Get out of town: Stuck in Flint for the weekend? Spend a bit of time out of town in several nearby places including the kitsch but fun Frankenmuth, a Bavarian village about 30 minutes from Flint. The town boasts two good German restaurants (honestly, Zehnder’s chicken livers are the best I have ever had) and Bronner’s boasts it is the world’s largest Christmas store. If you want to go skiing but don’t have time to head Up North (there are several ski resorts in the upper lower pennisula), try Mt. Holly, where countless Flint kids first learned to ski. If you are more into hiking, head over to the Holly Recreational Area, which is dotted with lovely lakes and forested trails. Nearby Lapeer is horse country, where they hold annual hunts and you can take horse riding lessons.
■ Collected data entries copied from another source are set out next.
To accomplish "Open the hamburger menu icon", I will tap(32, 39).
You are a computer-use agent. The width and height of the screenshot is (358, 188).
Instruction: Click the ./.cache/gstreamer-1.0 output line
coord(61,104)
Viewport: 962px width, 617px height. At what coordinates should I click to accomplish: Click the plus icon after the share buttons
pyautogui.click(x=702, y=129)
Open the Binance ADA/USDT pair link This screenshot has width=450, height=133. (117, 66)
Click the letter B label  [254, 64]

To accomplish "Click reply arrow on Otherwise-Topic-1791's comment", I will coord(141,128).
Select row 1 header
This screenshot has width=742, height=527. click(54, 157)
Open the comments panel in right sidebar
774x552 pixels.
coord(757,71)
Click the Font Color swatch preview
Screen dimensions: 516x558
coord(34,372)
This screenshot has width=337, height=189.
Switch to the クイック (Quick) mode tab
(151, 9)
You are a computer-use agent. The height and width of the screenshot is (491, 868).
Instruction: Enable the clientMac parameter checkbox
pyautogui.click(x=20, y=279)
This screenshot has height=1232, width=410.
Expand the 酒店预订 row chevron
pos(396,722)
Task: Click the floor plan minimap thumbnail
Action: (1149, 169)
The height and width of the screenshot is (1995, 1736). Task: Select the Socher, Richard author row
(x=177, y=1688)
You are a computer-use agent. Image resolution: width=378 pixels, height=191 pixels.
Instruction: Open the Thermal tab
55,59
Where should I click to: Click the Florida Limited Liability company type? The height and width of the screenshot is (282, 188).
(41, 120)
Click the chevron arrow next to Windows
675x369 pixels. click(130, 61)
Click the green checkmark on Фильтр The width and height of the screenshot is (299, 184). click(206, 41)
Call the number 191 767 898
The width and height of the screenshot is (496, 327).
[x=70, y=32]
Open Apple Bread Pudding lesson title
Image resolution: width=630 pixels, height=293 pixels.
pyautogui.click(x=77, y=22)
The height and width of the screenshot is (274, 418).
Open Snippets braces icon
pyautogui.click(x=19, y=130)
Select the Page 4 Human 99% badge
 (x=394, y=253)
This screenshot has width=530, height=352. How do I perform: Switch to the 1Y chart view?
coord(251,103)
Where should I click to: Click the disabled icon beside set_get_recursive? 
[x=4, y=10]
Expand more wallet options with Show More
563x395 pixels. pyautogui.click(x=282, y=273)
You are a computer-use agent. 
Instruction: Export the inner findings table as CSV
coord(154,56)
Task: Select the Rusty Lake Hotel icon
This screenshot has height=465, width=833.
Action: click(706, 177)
Make sure after you have put your tack away to to pop in for a cozy lunch or dinner at the White Horse Inn.

Give a Little: Flint obviously has its problems and if you want to give a bit of a helping hand—or donate money to good causes—there are numerous local agencies and organizations that do everything from provide food for the homeless to giving education scholarships to children and young adults. The Community Foundation offer all sorts of support for the local community while the Shelter of Flint provides emergency shelters for families across the city. I volunteered at the North End Soup Kitchen while I was in high school  and they are in constant need of volunteers and donations. The local branch of the Red Cross need volunteers to help with the water crisis while Hands on Genesee has a website dedicated to all sorts of volunteering opportunities you can do while in town.